Medical Policy Panel, April 2014

Medical Policy Group, April 2014 (1): Policy updated with literature review through

February 2014; no references added; no change to policy statement

Medical Policy Panel, April 2015

Medical Policy Group, May 2015 (3): 2015 Updates to Key Points & References; no change in policy statement.

Medical Policy Panel, December 2015

Medical Policy Group, January 2016 (3):  2015 Updates to Key Points & References; no change in policy statement

Medical Policy Panel, December 2018

Medical Policy Group, January 2019 (9): Annual updates to Key Points & Description. Scope of review broadened to include venous thromboembolism. Investigational policy statement added for homocysteine measurement in the evaluation of venous thromboembolism disease. Title of policy updated to include addition “and Venous Thromboembolic Disease”.

Available for comment January 30, 2019 through March 16, 2019

Medical Policy Administration Committee, February 2019

Medical Policy Panel, December 2019

Medical Policy Group, December 2019 (9): 2019 Updates to Key Points, Description. Added key words: cardiovascular disease, CVD, venous thromboembolic disease. No change to intent of policy statement.
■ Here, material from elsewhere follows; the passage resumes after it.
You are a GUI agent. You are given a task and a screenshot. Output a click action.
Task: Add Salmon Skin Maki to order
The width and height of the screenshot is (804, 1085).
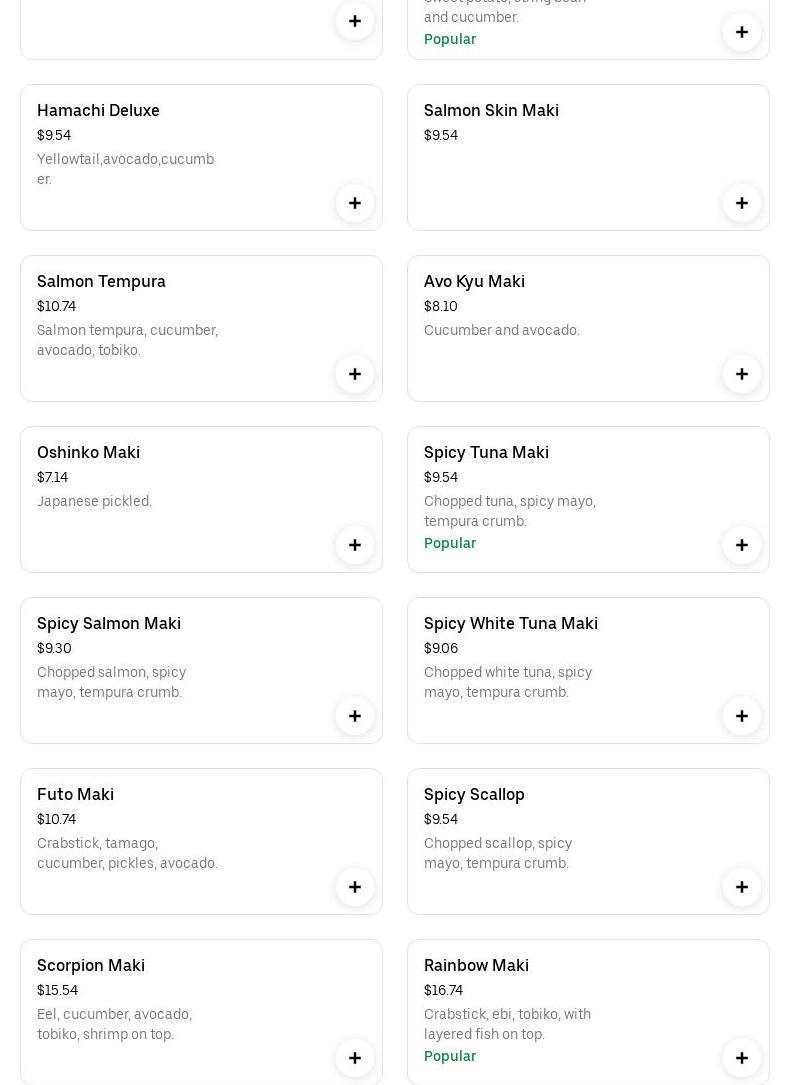click(742, 203)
Medical Policy Panel, December 2020

Medical Policy Group, December 2020 (9): 2020 Updates to Key Points, Description, References. No change to policy statement.


This medical policy is not an authorization, certification, explanation of benefits, or a contract. Eligibility and benefits are determined on a case-by-case basis according to the terms of the member’s plan in effect as of the date services are rendered. All medical policies are based on (i) research of current medical literature and (ii) review of common medical practices in the treatment and diagnosis of disease as of the date hereof. Physicians and other providers are solely responsible for all aspects of medical care and treatment, including the type, quality, and levels of care and treatment.

This policy is intended to be used for adjudication of claims (including pre-admission certification, pre-determinations, and pre-procedure review) in Blue Cross and Blue Shield’s administration of plan contracts.

The plan does not approve or deny procedures, services, testing, or equipment for our members. Our decisions concern coverage only. The decision of whether or not to have a certain test, treatment or procedure is one made between the physician and his/her patient. The plan administers benefits based on the member’s contract and corporate medical policies. Physicians should always exercise their best medical judgment in providing the care they feel is most appropriate for their patients. Needed care should not be delayed or refused because of a coverage determination.

As a general rule, benefits are payable under health plans only in cases of medical necessity and only if services or supplies are not investigational, provided the customer group contracts have such coverage.

The following Association Technology Evaluation Criteria must be met for a service/supply to be considered for coverage:

1. The technology must have final approval from the appropriate government regulatory bodies;

2. The scientific evidence must permit conclusions concerning the effect of the technology on health outcomes;

3. The technology must improve the net health outcome;

4. The technology must be as beneficial as any established alternatives;

5. The improvement must be attainable outside the investigational setting.

Medical Necessity means that health care services (e.g., procedures, treatments, supplies, devices, equipment, facilities or drugs) that a physician, exercising prudent clinical judgment, would provide to a patient for the purpose of preventing, evaluating, diagnosing or treating an illness, injury or disease or its symptoms, and that are:

1. In accordance with generally accepted standards of medical practice; and

2. Clinically appropriate in terms of type, frequency, extent, site and duration and considered effective for the patient’s illness, injury or disease; and

3. Not primarily for the convenience of the patient, physician or other health care provider; and

4. Not more costly than an alternative service or sequence of services at least as likely to produce equivalent therapeutic or diagnostic results as to the diagnosis or treatment of that patient’s illness, injury or disease.